Hello Geoff ! Here are my thoughts on your piece DUMB DE DUMB GOES THE DRUM as requested by you. Please note that I claim to be neither a good author nor reviewer. You can ignore anything I say if you don’t like it - it is after all your piece. The joy of writing is that you are the author and you have the final say about your piece.
That being said, here is my review :
"Dumb de dumb goes the drum, dum, dum, dumb de damn, the beat of the drum, dumb, dumb, drum, deep in the doldrum,"
Here you've introduced what is happening - a beating drum and going by the rhythm I formed in my head with this one line, I think it's a tribal drum. Somewhere in Africa, perhaps? I like how you've used variations of "dum" through this line.
"deep deep under the gum tree, wood for the drums, the gooey dumb gum-drops, drip-drip-drip on the head of my doldrumish dream, slick coat of melted gum,"
Again, this reinforces my image that this is taking place in Africa. The man (or men) are beating this drum under a gum tree. The way you use "doldrumish" here suggests that this was for a mournful or sad occasion. Am I right?
"deadening the sound, dead in the doldrums of the conga and the bass, the bonobo bongo and timpanic ear-drum clogged with melted gum, scorched through with fiery sound, burning holes in the grey matter, but what does it matter, beat on the fiery orb with drum-sticks, the fat legs of birds and the branches of trees,
Wonderful imagery in these lines. I especially like the usage of words here that are not the same but are similar in a way. The Congo settled any matter of rhythm in my head and now I'm reading this with a settled pace.
"all that matters is that the grey and white pulp of the orb will be cooled in the quiet doldrums, the cool quiet dumb doldrums will cool the ache, no more beating or pounding, a shriveled mind in a dead case,"

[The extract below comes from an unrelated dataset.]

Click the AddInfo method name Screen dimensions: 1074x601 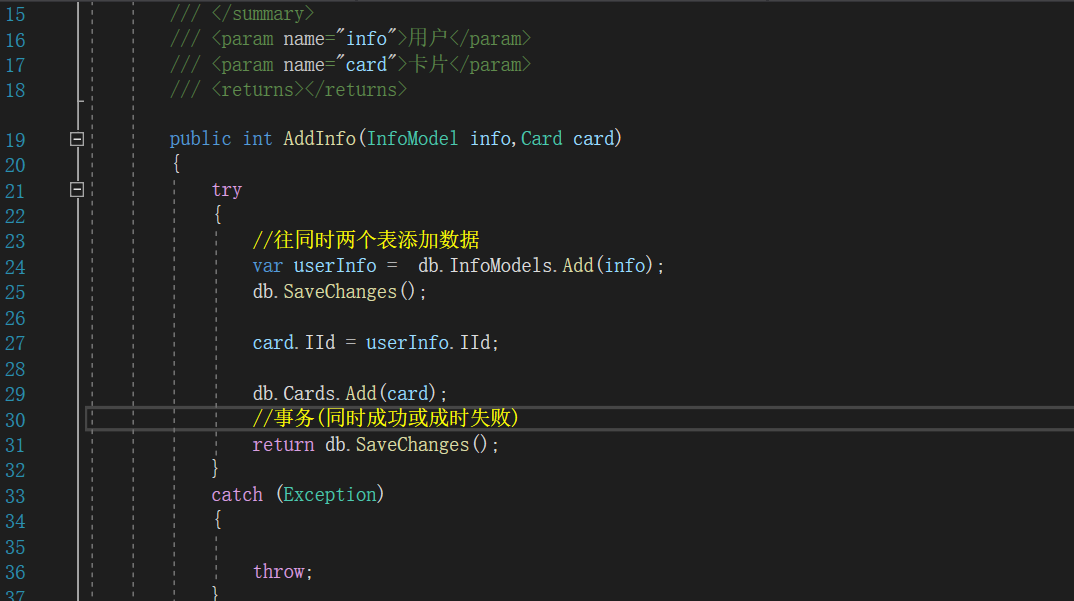coord(319,139)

I will not tell you i understand this line entirely - there's a metaphor I'm sure I'm missing here. Somehow this reminds me of a funeral march? From the cooling of the white and grey (the brain, I'm guessing) and the shrivelled mind, I assume the drums are mourning the passing of a man. I could be wrong here, but that is what I understood.
"but finally painless, but wait, a seed falls in the rot, the rot still throbbing with the dreadful beat rocks the seed to life, sprouts reaching for the sky, branches straining through the thick air, needles piercing the eyes of birds and impaling insects as the fat trunk swells and distends,"
Now you talk of life emerging from the earth, from the rot. The drums apparently are helping this process though the said life is destroying those who sheltered under the gum tree.
"spilling its contents, the guts of the spruce, coated in its gum, chew the gum and melt it with your fiery fetid breath, sweeten your breath of a thousand rotten years with the sweet spruce and let the liquid gum drip over the new drum of spruce tree, the fat trunk hollowed with the tusk of the boar,"
Now I believe this is the making of the drum itself. How it's taken years for a tree to grow and then be hollowed out to create the drum. Also explains the wax's involvement in it's creation.
"bored out with the tusks and crumbling bones of the boar, beat on the trunk, beat with your fists, beat with your might, beat out a message to your ancestors, dum, dum, dumb, dumb, beat your drum"
This line left me with that victorious, I-want-to-do-something vibe. It's a powerful, meaningful and deep closing line.
Overall, I really liked this piece. There were no typos or errors I could find. I would love to read more from you.
Thank you for sharing and have a great day!